Ryan had the sudden and horrific sensation that Trisha was doing something behind his back—something apt to destroy their marriage.

Did it have something to do with his grandfather’s car?

“I never told anyone about the car,” he said.

“Neither did I,” Trisha shot.

“I should have, maybe,” Ryan added. “My grandmother died with very little money. It turned out that she had to sell off almost all the big valuables. The cars. The boats.”

“She died in the lap of luxury,” Trisha said. “She spent everything because she didn’t know how to manage her own money. If she’d had your grandfather’s Cadillac, she would have sold it to buy more jewelry or caviar or whatever.”

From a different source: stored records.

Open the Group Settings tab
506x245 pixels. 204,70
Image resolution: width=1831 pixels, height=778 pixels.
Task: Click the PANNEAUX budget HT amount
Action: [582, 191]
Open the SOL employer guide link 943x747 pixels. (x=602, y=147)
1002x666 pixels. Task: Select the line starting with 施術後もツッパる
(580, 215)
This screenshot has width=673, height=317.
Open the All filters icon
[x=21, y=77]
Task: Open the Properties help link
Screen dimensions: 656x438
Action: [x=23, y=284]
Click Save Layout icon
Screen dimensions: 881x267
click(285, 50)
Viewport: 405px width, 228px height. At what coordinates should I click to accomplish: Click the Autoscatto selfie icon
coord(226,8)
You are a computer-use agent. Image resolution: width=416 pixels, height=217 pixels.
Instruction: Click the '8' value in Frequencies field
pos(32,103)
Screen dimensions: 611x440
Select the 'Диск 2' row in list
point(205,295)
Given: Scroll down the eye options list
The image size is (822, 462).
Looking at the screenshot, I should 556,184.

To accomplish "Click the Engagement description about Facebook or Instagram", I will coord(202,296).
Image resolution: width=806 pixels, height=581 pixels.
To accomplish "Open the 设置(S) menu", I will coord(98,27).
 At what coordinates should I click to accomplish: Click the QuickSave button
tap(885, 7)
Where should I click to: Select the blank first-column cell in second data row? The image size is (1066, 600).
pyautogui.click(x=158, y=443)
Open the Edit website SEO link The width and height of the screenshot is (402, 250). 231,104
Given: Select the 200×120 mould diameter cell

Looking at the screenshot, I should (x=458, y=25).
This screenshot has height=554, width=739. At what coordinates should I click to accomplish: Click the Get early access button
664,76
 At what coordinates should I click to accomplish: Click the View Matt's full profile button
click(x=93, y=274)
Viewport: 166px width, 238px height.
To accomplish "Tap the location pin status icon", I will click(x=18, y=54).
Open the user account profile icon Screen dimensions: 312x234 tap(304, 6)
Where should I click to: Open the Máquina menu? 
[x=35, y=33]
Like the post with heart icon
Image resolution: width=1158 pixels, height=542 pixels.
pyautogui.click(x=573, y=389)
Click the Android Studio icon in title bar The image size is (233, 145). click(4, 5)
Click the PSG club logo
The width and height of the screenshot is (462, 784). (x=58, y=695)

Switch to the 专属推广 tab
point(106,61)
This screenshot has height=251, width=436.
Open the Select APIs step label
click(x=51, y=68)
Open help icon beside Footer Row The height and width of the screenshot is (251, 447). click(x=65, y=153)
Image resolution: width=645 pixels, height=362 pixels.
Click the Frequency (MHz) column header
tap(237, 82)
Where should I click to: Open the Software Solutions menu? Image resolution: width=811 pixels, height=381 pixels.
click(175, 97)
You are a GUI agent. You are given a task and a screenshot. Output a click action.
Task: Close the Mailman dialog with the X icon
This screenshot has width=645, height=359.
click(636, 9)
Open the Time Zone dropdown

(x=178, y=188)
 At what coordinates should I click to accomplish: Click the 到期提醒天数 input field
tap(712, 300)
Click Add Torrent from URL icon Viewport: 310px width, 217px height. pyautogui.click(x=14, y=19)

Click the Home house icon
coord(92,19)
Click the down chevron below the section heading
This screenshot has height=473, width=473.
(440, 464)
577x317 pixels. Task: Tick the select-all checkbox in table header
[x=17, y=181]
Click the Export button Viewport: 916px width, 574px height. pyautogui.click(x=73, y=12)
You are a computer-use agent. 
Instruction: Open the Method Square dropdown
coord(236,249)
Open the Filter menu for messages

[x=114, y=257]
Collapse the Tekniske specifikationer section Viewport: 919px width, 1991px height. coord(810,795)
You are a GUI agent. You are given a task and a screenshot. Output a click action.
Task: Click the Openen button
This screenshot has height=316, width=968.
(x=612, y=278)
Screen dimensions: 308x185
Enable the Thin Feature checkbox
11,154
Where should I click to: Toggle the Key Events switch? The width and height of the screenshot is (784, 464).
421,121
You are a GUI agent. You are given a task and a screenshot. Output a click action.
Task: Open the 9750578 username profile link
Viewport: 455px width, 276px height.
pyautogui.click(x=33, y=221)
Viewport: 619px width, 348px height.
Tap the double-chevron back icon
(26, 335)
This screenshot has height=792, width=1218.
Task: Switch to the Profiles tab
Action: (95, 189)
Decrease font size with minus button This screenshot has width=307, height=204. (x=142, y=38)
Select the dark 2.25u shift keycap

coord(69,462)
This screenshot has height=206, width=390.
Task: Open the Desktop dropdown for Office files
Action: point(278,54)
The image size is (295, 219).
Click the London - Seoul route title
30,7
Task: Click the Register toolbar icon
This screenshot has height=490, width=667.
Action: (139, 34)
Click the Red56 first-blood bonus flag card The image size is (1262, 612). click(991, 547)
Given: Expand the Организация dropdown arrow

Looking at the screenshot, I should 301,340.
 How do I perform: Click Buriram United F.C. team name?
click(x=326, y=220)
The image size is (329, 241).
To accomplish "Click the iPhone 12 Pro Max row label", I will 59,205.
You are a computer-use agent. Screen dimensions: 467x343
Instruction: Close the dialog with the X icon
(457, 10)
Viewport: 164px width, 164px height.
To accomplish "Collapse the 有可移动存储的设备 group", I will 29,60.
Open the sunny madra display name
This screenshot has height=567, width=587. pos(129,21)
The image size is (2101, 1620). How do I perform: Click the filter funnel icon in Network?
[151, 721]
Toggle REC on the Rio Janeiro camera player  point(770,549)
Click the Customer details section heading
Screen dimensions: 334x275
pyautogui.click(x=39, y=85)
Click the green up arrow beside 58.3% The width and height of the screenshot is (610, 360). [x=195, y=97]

Ryan felt it like a slap, although it was true. For all of Dana’s pride, she hadn’t known how to manage Grandpa Jeremy’s funds, and she’d spent and spent—on maids and redecorating and international travel and fine foods.

Maybe she’d said,You can’t take it with you!

She was right, Ryan supposed.

Trisha was on her feet and heading upstairs. “I’m going to sleep in the guest bedroom,” she called behind her. “Good night.”

There was no arguing with her.

But later that week, feeling like a husband searching for proof his wife had a lover, Ryan did something horrible. He snooped through Trisha’s things.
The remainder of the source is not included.